Saturday 19 September 2015

Native sculptures of Kongo: Power and Majesty in U.S


Yesterday, at Gallery 199, The Metropolitan Museum of Art, New Yor, U.S., opened Kongo: Power and Majesty, an exhibition of ancient art of Central Africa's civilization regarded as one of the world's greatest artistic traditions. The exhibition is showing till January 6, 2016.
Power figure: seated female nursing child (nkisi).
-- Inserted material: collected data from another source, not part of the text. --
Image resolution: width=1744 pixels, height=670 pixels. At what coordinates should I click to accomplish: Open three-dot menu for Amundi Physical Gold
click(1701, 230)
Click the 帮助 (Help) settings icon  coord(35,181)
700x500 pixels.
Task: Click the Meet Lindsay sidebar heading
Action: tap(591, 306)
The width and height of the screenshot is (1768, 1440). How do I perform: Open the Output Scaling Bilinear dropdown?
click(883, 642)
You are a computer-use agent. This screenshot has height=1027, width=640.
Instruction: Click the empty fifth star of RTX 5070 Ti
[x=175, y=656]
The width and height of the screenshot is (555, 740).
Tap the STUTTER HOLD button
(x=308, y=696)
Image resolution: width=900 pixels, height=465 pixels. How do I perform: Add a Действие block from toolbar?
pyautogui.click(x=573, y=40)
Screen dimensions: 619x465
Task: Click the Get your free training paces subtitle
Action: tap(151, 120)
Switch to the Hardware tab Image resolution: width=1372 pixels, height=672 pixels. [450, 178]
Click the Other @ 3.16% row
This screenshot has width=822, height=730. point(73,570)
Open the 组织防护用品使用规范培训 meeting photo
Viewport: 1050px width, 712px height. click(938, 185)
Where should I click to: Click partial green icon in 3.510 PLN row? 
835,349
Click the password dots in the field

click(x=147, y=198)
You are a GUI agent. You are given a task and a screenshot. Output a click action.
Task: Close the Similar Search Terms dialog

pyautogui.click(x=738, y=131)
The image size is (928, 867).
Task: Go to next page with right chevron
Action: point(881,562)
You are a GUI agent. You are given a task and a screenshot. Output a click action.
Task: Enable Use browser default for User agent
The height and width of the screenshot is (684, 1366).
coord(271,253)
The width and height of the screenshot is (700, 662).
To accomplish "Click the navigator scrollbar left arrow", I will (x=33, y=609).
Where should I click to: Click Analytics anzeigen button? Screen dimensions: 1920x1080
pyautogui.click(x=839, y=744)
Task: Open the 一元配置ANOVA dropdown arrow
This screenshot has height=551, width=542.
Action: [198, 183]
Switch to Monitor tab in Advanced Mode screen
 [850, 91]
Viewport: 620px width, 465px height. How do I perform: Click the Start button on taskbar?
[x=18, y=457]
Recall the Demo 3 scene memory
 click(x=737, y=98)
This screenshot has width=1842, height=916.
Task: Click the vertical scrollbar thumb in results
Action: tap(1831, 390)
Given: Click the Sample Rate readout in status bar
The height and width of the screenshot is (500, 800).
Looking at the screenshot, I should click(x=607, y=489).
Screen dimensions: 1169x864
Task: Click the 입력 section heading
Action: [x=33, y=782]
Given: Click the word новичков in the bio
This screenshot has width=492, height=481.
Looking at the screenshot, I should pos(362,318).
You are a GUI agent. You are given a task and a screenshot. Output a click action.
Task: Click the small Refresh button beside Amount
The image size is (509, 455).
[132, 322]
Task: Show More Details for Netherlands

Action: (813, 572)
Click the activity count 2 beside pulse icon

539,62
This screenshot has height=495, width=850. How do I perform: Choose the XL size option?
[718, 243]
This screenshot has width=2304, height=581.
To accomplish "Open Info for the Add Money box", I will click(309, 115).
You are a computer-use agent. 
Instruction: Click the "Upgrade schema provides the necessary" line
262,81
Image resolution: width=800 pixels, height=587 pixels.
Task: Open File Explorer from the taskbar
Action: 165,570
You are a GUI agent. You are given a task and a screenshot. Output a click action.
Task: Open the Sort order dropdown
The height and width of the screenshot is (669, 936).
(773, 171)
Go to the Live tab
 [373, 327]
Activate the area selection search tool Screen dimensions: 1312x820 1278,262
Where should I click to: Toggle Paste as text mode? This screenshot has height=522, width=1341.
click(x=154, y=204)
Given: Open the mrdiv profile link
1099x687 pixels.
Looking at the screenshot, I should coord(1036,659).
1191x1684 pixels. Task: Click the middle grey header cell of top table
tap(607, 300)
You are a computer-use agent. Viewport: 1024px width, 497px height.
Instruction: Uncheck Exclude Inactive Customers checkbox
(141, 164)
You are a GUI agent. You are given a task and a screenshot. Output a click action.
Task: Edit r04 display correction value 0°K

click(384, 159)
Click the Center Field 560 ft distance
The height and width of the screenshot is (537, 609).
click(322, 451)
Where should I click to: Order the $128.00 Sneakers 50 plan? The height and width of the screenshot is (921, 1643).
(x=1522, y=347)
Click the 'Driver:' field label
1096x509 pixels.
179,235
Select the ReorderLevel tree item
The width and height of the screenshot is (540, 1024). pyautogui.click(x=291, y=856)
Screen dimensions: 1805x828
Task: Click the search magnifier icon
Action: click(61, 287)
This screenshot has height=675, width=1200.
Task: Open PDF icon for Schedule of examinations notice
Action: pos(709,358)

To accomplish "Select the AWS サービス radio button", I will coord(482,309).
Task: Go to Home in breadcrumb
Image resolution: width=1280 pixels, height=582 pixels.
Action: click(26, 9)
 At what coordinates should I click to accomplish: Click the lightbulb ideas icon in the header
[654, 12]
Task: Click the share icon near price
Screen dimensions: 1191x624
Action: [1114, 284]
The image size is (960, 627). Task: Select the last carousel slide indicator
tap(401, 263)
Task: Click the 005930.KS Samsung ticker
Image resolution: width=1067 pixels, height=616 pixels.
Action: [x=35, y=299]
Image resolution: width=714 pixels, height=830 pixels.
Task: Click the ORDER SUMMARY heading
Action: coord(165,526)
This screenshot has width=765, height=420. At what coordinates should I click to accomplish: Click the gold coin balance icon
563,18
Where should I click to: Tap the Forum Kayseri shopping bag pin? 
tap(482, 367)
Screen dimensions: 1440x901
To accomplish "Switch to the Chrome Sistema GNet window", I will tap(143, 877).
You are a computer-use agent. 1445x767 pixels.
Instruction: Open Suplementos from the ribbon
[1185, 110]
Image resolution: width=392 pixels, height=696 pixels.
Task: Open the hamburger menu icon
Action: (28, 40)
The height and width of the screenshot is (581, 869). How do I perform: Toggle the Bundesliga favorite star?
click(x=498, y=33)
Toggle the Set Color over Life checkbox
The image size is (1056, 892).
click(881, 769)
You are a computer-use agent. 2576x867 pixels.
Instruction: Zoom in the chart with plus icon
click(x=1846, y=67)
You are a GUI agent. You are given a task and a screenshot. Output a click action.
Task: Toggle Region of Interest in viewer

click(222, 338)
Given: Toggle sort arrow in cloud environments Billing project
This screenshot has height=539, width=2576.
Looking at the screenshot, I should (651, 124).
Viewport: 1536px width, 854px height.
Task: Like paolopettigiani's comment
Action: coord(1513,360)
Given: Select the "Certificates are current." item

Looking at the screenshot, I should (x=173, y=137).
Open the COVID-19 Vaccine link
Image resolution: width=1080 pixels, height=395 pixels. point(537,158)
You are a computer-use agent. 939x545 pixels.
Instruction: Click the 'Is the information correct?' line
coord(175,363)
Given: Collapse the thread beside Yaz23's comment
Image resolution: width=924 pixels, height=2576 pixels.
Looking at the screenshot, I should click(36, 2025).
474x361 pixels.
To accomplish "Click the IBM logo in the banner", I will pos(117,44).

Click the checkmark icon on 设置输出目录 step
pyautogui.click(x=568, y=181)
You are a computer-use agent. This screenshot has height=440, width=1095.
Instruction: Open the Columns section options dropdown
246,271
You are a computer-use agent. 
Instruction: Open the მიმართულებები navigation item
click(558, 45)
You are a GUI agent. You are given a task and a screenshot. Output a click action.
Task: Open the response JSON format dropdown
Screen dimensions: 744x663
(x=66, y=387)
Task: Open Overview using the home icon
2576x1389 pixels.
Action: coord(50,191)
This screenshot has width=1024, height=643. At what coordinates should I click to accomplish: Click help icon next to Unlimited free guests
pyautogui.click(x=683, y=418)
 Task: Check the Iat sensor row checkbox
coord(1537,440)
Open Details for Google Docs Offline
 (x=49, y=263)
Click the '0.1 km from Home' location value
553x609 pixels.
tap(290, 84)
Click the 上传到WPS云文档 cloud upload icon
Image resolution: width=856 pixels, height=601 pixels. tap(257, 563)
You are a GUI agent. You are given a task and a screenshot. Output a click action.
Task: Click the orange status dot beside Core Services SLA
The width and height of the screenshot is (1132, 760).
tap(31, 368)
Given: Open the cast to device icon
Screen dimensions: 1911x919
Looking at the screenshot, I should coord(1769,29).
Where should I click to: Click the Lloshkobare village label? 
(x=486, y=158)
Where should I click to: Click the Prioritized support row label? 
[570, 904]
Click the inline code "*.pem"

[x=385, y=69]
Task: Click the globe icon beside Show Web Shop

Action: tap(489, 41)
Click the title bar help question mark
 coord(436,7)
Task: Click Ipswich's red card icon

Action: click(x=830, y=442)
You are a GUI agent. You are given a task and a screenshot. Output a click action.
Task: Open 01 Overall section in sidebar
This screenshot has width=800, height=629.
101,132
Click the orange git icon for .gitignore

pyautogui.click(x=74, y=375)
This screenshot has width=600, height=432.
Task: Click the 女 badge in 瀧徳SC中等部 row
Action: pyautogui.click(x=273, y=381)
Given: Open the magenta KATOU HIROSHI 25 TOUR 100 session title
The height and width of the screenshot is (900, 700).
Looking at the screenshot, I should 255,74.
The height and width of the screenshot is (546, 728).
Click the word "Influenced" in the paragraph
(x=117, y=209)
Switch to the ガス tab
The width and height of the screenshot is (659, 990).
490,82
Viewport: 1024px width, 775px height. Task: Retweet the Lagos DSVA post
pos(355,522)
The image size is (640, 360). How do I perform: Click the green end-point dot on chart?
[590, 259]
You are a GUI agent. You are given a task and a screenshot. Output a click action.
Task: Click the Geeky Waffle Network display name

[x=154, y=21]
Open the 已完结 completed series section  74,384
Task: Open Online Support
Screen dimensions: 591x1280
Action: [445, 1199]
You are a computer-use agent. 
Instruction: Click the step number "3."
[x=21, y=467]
Photograph: The Metropolitan Museum of Art/Steven Kossak, The Kronos Collections, New York

According the museum, it’s an international loan exhibition that explores the region's history and culture through 146 of the most inspired creations of Kongo masters from the late fifteenth through the early twentieth century.
The earliest of these creations were diplomatic missives sent by Kongo sovereigns to their European counterparts during the Age of Exploration; they took the form of delicately carved ivories and finely woven raffia cloths embellished with abstract geometric patterns. Admired as marvels of human ingenuity, such Kongo works were preserved in princely European Kunstkammer, or cabinets of curiosities, alongside other precious and exotic creations from across the globe.
With works drawn from sixty institutional and private lenders across Europe and the United States, Kongo: Power and Majesty relates the objects on view to specific historical developments and challenges misconceptions of Africa's relationship with the West. In doing so, it offers a radical, new understanding of Kongo art over the last five hundred years.